Habercilik saygı ister.
Geçen hafta bir dostumuz taziye vesilesiyle bizi ziyaret etti.
Bu misafirlik sırasında işletmecimiz Serdar, hepimizden izin alarak sitesine koymak üzere, bir resim çekmek için izin istedi. Sahur vaktiydi. Biz de biraz gönülsüzce ama çocuğu da kırmamak için ona doğru döndük. Ben pek resim çekilmeyi sevmem.
Ne kasten, ne de gizlice çekilen bir resimdi. Bir taziye ziyareti sırasında yemekte çekilen resim. Taziyede de konuşulan şeyler hepinizce malumdur. Rahmet konuşulur, iyilik konuşulur, sabır konuşulur.
Serdar ne başka bir partili, ne muhalif, ne de bize karşı kusur işleyecek bir insan değil.
İyi niyetle işyerini ziyaret eden büyüklerini övünerek internet sitesine koyuyor.

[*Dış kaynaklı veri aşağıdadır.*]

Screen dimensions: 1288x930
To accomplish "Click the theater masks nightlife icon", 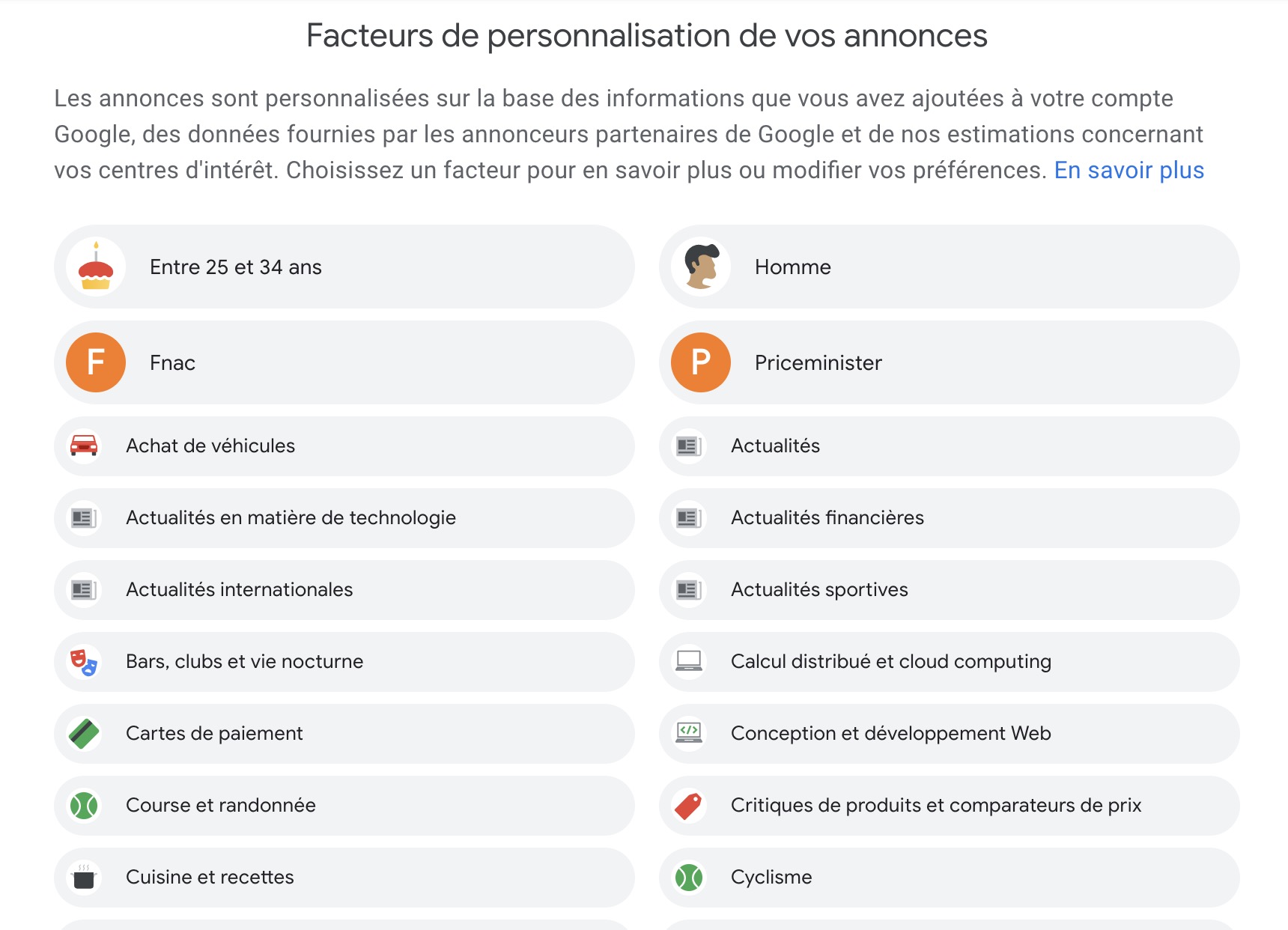I will coord(84,662).
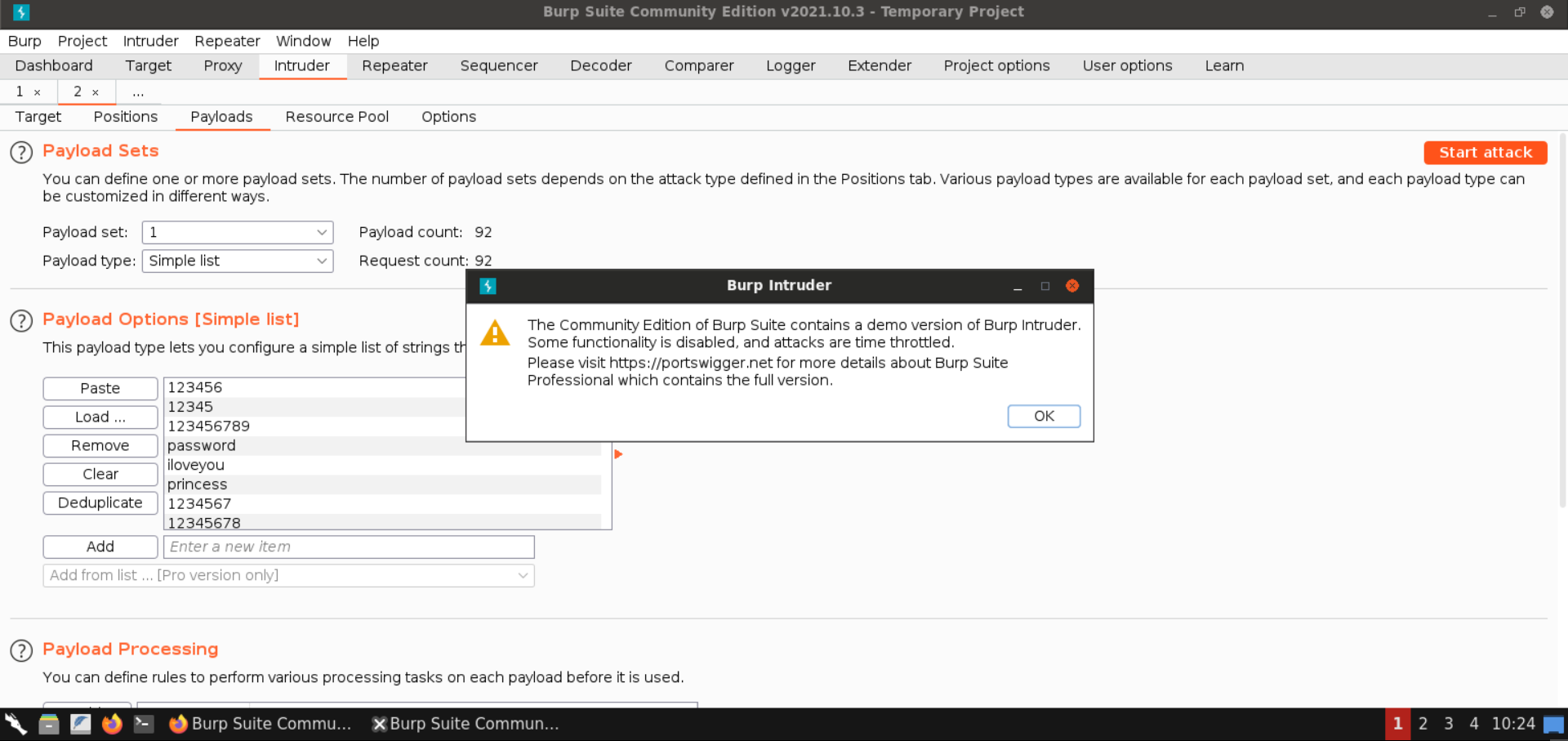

Bu ilk değil. Müesseseye gelen birçok önemli misafirin resmini de yayınlıyor.
Kapı girişinde de çerçeve ettirdiği siyasilerin resimleri asılıdır. Bundan da yani hele hele bir Erzincanlı misafirini ağırlamaktan övünç duyuyor.
Gece saat 04 civarı resim çekilmiş. Sabah saat 10'da bir haber sitesinde gece yarısı çekilen resmin altında 'Gebze belediye başkanının kalemi kırıldı, Gebze siyaseti buradan belirlenecek' mealinde bir resim altı haber. İçeriğinin tamamını da okuyamadım.
Öğlen olmadan haberi yapan haberci yaptığı hatayı anlayıp haberi kaldırmış. Arkadaşlar telefonda söyledi haberi.
Belediye başkanı seçimle gelir, seçimle gider. Siyasetçiler de öyle. Bunu herkes bilir. Bizim de böyle kalem kırma siyaset yapma gibi bir hevesimiz olmamıştır, olmayacaktır da. Olsaydı şimdiye kadar kokusu çıkardı.
Tabi bir arkadaş da hemen haberi resimdeki misafire iletmiş. Bu daha da büyük bir ayıp.
Bizim ne Gebze belediye başkanıyla ne de belediyeyle bir husumetimiz tartışmamız yok. Ne belediyeden ihale alan yüklenici bir kuruluşuz ne de iş takibi yapan bir firmayız. Ne de belediyeyle bugüne kadar bir sorun yaşamışız. Hiçbir meselemiz olmadı belediyeyle başkanıyla. Belediye başkanı da zaman zaman gelir gider müesseseye.
Neticede belediye başkanının bir yığın düşmanı olur. Ama bizim düşman olacak bir işimiz, engelimiz husumetimiz olmadı. Belediye ya da başkanıyla sorun olacak bir işimiz de olmadı.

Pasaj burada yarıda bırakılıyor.